At our July Test in Production Meetup we focused on testing systems and processes at scale. Girish Patangay, Manager and Engineer at Facebook, kicked off the evening with a talk about how Facebook manages different versions of its platform in the real world.
“This talk is about how not all Facebook looks the same. Even in this room, all you folks have different versions of our software, mainly because of Gatekeeper. So if you think about this, each person just has a slightly different version and the way we use Gatekeeper, even today, is almost everywhere through our entire stack.”
Watch his talk below to learn more about what happens after you roll out a feature—after you’ve released it, what you do when you want to tweak it, what you can see, and how you can make it better. If you’re interested in joining us at a future Meetup, you can sign up here.
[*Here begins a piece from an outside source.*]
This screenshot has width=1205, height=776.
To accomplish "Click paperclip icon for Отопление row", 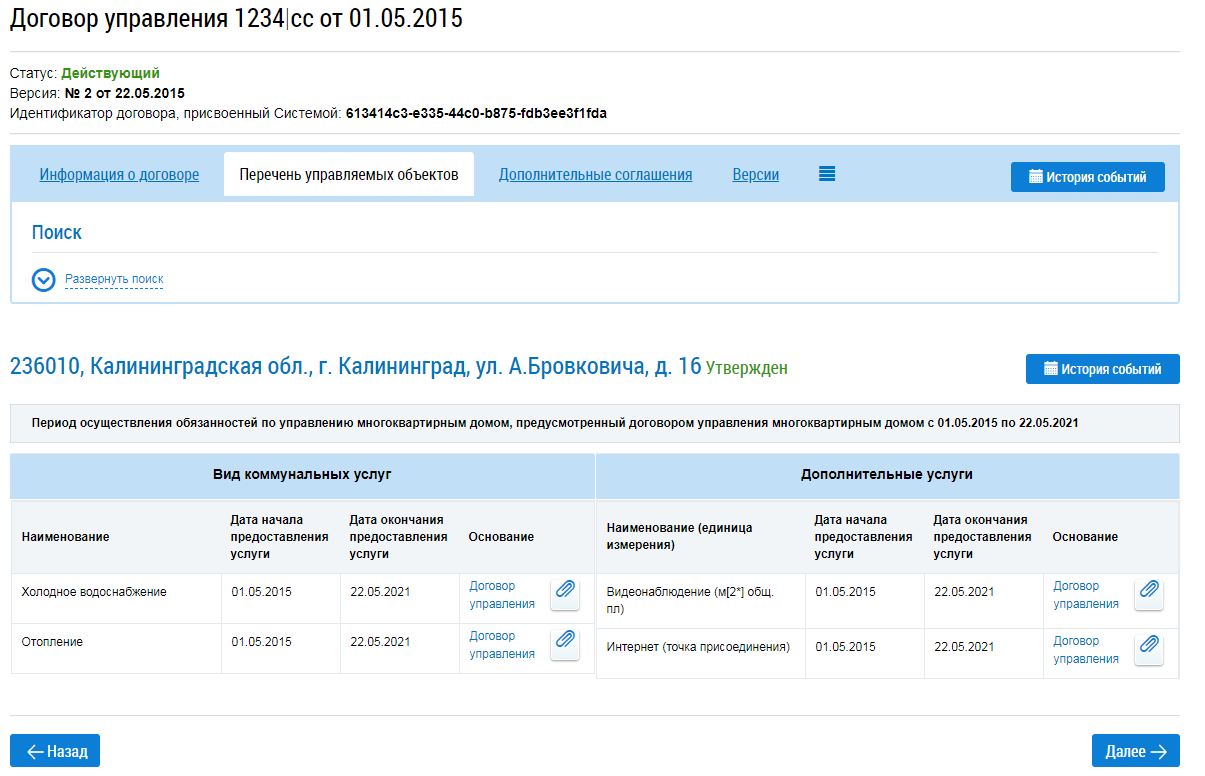I will (565, 643).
My name’s Girish. I’ve done a few different things at Facebook, and kind of wanted to give you a brief intro of why should you listen to me. So, I started out as an engineer at Facebook. I was one of the first release engineers at Facebook. Took the site from about 100 million to close to, probably like 700, 800 million users before I moved off of that role. So I saw quite a bit of growth there. I wrote a lot of the tooling that Facebook still uses.
And then I went into developer infrastructure where I focused … So the team managed a lot of the source control tools, a lot of the tools that the developers use, including tools like Gatekeeper and others that we do use regularly in our production environment, so I built the team around there, and then I also worked in Ads Reporting, as a consumer of all the tools I built and now I work in Building 8, which is not a building, it’s an org inside Facebook that builds consumer hardware. Unfortunately I can’t talk about what I work on currently, but I can talk about the past which I’m happy to share.
So this talk is a lot about how Facebook, not all Facebook looks the same, so even in this room, all you folks have different versions of our software, and mainly because of Gatekeeper, so if you think about this, each person just has a slightly different version and the way we use Gatekeeper, even today, is almost everywhere through our entire stack. Not just on our web stack. Not just on our front end mobile stacks, but even permeates down to our services stack.
And a lot of that is based on, kind of, early learnings where… our release engineering process really drove this mainly because our release engineering … we never wanted to tie a code push to a future release, and that was just always in the core of the inception of all of these products, and so we started building all these tooling to make it really easy to launch features. And that kind of spiraled into, “Hey, we need to do more AB testing. We need to do more experimentation.” Now we use Gatekeeper for a lot of things.
So Gatekeeper’s pretty simple. Hopefully you guys, if you’re familiar with LaunchDarkly, pretty similar to the same thing, and you know you just run a GK_check on a particular user. You don’t even need a user, you can do it on pages. You can do it on other entities that we have, so as long as it’s a unique id, it’ll work. And what we use it for, a lot of testing and rollout. This is the primary way engineers get features out in the world. They start rolling it out to their team or their core team members and then after that, they go to all employees and then they kind out try out different pockets of users where we think we will get good traction on this feature and then slowly we’ll start to roll it out to production. All of the user base.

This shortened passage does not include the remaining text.